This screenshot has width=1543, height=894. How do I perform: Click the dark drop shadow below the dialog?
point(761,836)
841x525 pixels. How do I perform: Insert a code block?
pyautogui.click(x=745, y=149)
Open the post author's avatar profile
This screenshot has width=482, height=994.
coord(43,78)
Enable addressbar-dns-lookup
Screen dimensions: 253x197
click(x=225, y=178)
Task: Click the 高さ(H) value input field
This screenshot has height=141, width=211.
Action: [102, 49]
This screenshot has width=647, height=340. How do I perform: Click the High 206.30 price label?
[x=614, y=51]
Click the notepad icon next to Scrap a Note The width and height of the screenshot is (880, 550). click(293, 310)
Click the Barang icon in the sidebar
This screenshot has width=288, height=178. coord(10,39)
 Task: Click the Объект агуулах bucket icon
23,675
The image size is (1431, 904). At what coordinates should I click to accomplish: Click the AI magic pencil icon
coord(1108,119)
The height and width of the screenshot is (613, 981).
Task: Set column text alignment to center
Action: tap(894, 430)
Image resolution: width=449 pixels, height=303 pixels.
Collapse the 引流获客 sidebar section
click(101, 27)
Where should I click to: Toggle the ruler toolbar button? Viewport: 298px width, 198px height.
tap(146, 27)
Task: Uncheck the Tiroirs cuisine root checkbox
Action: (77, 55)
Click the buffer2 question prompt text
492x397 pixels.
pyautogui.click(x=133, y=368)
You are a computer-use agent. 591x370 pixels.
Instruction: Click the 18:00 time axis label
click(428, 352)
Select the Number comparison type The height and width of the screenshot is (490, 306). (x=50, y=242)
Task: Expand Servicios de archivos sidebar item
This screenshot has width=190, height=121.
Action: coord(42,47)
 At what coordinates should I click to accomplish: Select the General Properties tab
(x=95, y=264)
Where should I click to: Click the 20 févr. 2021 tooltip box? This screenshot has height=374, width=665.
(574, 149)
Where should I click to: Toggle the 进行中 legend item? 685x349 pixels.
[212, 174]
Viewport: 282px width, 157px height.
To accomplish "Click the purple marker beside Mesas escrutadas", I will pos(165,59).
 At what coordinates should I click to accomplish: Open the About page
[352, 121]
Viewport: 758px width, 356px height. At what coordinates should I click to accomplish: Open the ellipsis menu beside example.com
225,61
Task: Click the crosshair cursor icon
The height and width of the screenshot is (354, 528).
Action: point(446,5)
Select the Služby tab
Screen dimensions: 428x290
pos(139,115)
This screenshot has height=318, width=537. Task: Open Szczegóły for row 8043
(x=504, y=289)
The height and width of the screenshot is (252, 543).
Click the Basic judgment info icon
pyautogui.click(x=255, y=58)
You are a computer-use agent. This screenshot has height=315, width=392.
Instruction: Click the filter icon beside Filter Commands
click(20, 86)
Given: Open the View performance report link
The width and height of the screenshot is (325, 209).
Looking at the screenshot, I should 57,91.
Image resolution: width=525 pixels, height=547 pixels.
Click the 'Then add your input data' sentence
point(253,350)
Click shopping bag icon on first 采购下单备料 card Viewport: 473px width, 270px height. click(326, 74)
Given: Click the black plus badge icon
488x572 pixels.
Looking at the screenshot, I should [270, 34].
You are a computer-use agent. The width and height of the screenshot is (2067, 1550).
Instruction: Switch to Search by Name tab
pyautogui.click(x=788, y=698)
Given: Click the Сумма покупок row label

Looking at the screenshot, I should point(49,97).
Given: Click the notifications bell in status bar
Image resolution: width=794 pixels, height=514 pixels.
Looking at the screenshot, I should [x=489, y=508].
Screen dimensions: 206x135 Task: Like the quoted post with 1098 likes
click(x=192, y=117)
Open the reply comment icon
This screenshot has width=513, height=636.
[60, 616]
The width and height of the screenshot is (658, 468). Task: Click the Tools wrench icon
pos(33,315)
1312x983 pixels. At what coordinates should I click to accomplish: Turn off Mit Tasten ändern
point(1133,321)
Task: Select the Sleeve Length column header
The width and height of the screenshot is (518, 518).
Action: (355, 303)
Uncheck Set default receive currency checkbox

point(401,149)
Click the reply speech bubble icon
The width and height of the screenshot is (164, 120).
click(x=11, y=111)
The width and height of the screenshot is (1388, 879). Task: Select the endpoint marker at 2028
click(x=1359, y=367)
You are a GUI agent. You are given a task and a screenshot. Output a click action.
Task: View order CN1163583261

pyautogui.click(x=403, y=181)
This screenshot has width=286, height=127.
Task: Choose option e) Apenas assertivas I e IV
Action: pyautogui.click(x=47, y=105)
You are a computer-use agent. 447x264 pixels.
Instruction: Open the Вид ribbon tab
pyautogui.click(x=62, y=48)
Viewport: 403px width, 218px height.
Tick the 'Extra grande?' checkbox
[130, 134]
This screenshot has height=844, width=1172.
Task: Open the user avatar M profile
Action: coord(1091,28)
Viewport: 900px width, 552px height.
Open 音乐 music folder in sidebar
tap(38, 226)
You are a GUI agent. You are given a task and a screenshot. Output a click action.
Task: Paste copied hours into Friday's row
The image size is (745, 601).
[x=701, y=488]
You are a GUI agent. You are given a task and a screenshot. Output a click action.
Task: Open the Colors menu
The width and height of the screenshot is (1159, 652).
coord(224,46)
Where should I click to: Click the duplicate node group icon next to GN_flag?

::::

THE PROBLEM: Update the listing above by replacing "How do I perform" with "How can I do" throughout, keeping everything else the same.

CORRECT OUTPUT:
This screenshot has width=1543, height=894. How can I do: Click the dark drop shadow below the dialog?
point(761,836)
841x525 pixels. How can I do: Insert a code block?
pyautogui.click(x=745, y=149)
Open the post author's avatar profile
This screenshot has width=482, height=994.
coord(43,78)
Enable addressbar-dns-lookup
Screen dimensions: 253x197
click(x=225, y=178)
Task: Click the 高さ(H) value input field
This screenshot has height=141, width=211.
Action: [102, 49]
This screenshot has width=647, height=340. How can I do: Click the High 206.30 price label?
[x=614, y=51]
Click the notepad icon next to Scrap a Note The width and height of the screenshot is (880, 550). click(293, 310)
Click the Barang icon in the sidebar
This screenshot has width=288, height=178. coord(10,39)
 Task: Click the Объект агуулах bucket icon
23,675
The image size is (1431, 904). At what coordinates should I click to accomplish: Click the AI magic pencil icon
coord(1108,119)
The height and width of the screenshot is (613, 981).
Task: Set column text alignment to center
Action: tap(894, 430)
Image resolution: width=449 pixels, height=303 pixels.
Collapse the 引流获客 sidebar section
click(101, 27)
Where should I click to: Toggle the ruler toolbar button? Viewport: 298px width, 198px height.
tap(146, 27)
Task: Uncheck the Tiroirs cuisine root checkbox
Action: (77, 55)
Click the buffer2 question prompt text
492x397 pixels.
pyautogui.click(x=133, y=368)
You are a computer-use agent. 591x370 pixels.
Instruction: Click the 18:00 time axis label
click(428, 352)
Select the Number comparison type The height and width of the screenshot is (490, 306). (x=50, y=242)
Task: Expand Servicios de archivos sidebar item
This screenshot has width=190, height=121.
Action: coord(42,47)
 At what coordinates should I click to accomplish: Select the General Properties tab
(x=95, y=264)
Where should I click to: Click the 20 févr. 2021 tooltip box? This screenshot has height=374, width=665.
(574, 149)
Where should I click to: Toggle the 进行中 legend item? 685x349 pixels.
[212, 174]
Viewport: 282px width, 157px height.
To accomplish "Click the purple marker beside Mesas escrutadas", I will pos(165,59).
 At what coordinates should I click to accomplish: Open the About page
[352, 121]
Viewport: 758px width, 356px height. At what coordinates should I click to accomplish: Open the ellipsis menu beside example.com
225,61
Task: Click the crosshair cursor icon
The height and width of the screenshot is (354, 528).
Action: point(446,5)
Select the Služby tab
Screen dimensions: 428x290
pos(139,115)
This screenshot has height=318, width=537. Task: Open Szczegóły for row 8043
(x=504, y=289)
The height and width of the screenshot is (252, 543).
Click the Basic judgment info icon
pyautogui.click(x=255, y=58)
You are a computer-use agent. This screenshot has height=315, width=392.
Instruction: Click the filter icon beside Filter Commands
click(20, 86)
Given: Open the View performance report link
The width and height of the screenshot is (325, 209).
Looking at the screenshot, I should 57,91.
Image resolution: width=525 pixels, height=547 pixels.
Click the 'Then add your input data' sentence
point(253,350)
Click shopping bag icon on first 采购下单备料 card Viewport: 473px width, 270px height. click(326, 74)
Given: Click the black plus badge icon
488x572 pixels.
Looking at the screenshot, I should [270, 34].
You are a computer-use agent. The width and height of the screenshot is (2067, 1550).
Instruction: Switch to Search by Name tab
pyautogui.click(x=788, y=698)
Given: Click the Сумма покупок row label

Looking at the screenshot, I should point(49,97).
Given: Click the notifications bell in status bar
Image resolution: width=794 pixels, height=514 pixels.
Looking at the screenshot, I should [x=489, y=508].
Screen dimensions: 206x135 Task: Like the quoted post with 1098 likes
click(x=192, y=117)
Open the reply comment icon
This screenshot has width=513, height=636.
[60, 616]
The width and height of the screenshot is (658, 468). Task: Click the Tools wrench icon
pos(33,315)
1312x983 pixels. At what coordinates should I click to accomplish: Turn off Mit Tasten ändern
point(1133,321)
Task: Select the Sleeve Length column header
The width and height of the screenshot is (518, 518).
Action: (355, 303)
Uncheck Set default receive currency checkbox

point(401,149)
Click the reply speech bubble icon
The width and height of the screenshot is (164, 120).
click(x=11, y=111)
The width and height of the screenshot is (1388, 879). Task: Select the endpoint marker at 2028
click(x=1359, y=367)
You are a GUI agent. You are given a task and a screenshot. Output a click action.
Task: View order CN1163583261

pyautogui.click(x=403, y=181)
This screenshot has width=286, height=127.
Task: Choose option e) Apenas assertivas I e IV
Action: pyautogui.click(x=47, y=105)
You are a computer-use agent. 447x264 pixels.
Instruction: Open the Вид ribbon tab
pyautogui.click(x=62, y=48)
Viewport: 403px width, 218px height.
Tick the 'Extra grande?' checkbox
[130, 134]
This screenshot has height=844, width=1172.
Task: Open the user avatar M profile
Action: coord(1091,28)
Viewport: 900px width, 552px height.
Open 音乐 music folder in sidebar
tap(38, 226)
You are a GUI agent. You are given a task and a screenshot. Output a click action.
Task: Paste copied hours into Friday's row
The image size is (745, 601).
[x=701, y=488]
You are a GUI agent. You are given a task and a screenshot. Output a click action.
Task: Open the Colors menu
The width and height of the screenshot is (1159, 652).
coord(224,46)
Where should I click to: Click the duplicate node group icon next to GN_flag?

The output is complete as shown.